20. Sweet Thing

SWEET THING

CAIN

S he doesn’t ask where we’re going. She just comes along.

I pull off the gravel road and park at a scenic vista point that most tourists pass by.

From there, we cut across a narrow, pine-lined trail that winds toward the ridge above the falls.

The path is soft with needles and damp earth, and sunlight filters through the canopy in golden stripes, casting a cathedral glow over everything.

We move past small rivers swollen with snowmelt, their water rushing over mossy rocks. The air smells like sap and wet stone.

It’s mid-spring, and though the air is still crisp, the cold no longer bites. Not when the sun shines.

The trail I’ve chosen is the Canyon Trail to South Falls—a gentle loop, just under a mile.

The forest wraps around us in every shade of green imaginable, moss climbing the trees like a second skin.

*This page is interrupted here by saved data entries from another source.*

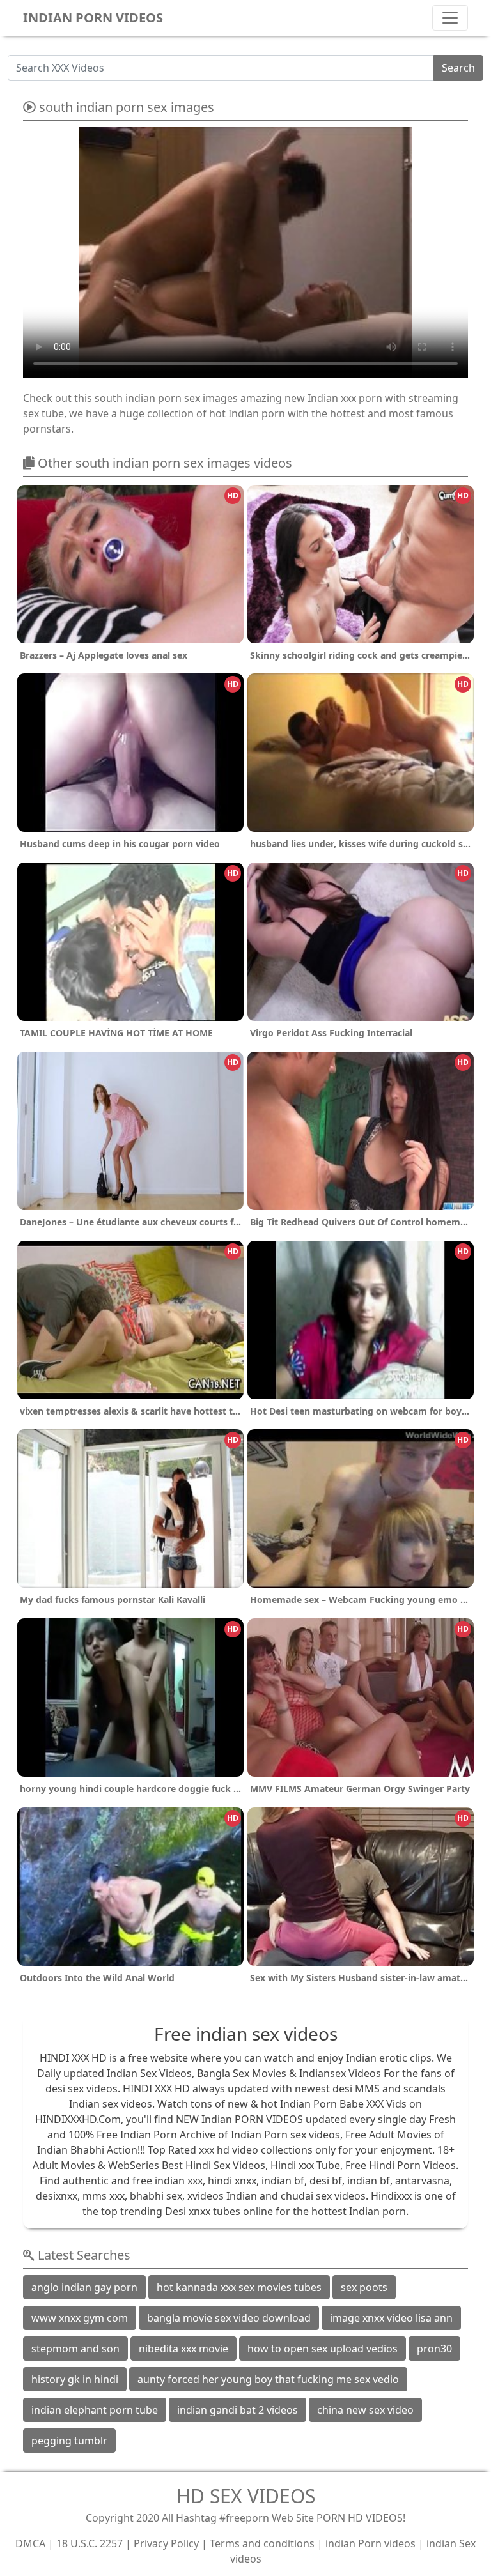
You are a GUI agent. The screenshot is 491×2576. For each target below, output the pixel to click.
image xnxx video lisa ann (391, 2318)
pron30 (434, 2349)
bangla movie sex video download (229, 2318)
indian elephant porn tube (94, 2410)
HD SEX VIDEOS (245, 2496)
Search (458, 68)
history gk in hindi (74, 2379)
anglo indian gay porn (84, 2287)
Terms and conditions (262, 2543)
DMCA (30, 2543)
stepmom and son (75, 2349)
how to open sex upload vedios (322, 2349)
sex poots (364, 2287)
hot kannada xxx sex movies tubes (239, 2287)
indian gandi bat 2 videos (237, 2410)
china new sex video (365, 2410)
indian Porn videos (370, 2543)
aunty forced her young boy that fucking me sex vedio (268, 2379)
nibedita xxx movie (183, 2349)
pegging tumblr (69, 2441)
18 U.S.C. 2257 (89, 2543)
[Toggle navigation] (450, 18)
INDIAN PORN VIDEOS (93, 17)
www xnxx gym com (79, 2318)
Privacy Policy (166, 2543)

Ferns unfurl like secrets, and the air is clean, new.

A dense canopy overhead filters sunlight into shafts of gold, spotlighting patches of wildflowers and slick stones. It’s silent, but not empty.

It’s enthralling as only the Oregon wilderness can be.

It doesn’t take long before the trees part, and we’re standing before the tallest single-drop waterfall in Silver Falls State Park.

The view strikes like breath after a long silence.

Water tumbles from a basalt cliff over 170 feet high, crashing into a basin that spits back mist and light. A silvery spray arcs like lace across the rocks. The sound is thunderous but peaceful, like nature is exhaling.

Faith stands beside me, her face tilted toward the falls, letting the view—and whatever’s quietly shifting between us—settle.

We kick off our boots and sit on the blanket I’ve spread across the patch of soft grass. She curls her legs beneath her, arms loosely around her knees, the breeze tugging gently at her hair. I stretch my legs out, lean back against a sun-warmed rock, and face the waterfall.

The roar of the falls fills the silence between us, drowning out the past and making room for the now.

“This is pristine beauty,” she murmurs.

“Yes,” I say, but I’m looking at her.

She notices and blushes. I feel like I won an award.

I’ve packed the world’s simplest picnic: two sandwiches, a thermos of coffee, her favorite kettle chips, two big pieces of Ripley’s double chocolate brownies, which she loves, cold sparkling water, and strawberries.

We eat and talk about books, about Silverton, about the bookstore, about Ripley’s.

We talk like we used to.

“Why did you so easily believe I’d steal?” she asks, casually, just as I pop a strawberry into my mouth.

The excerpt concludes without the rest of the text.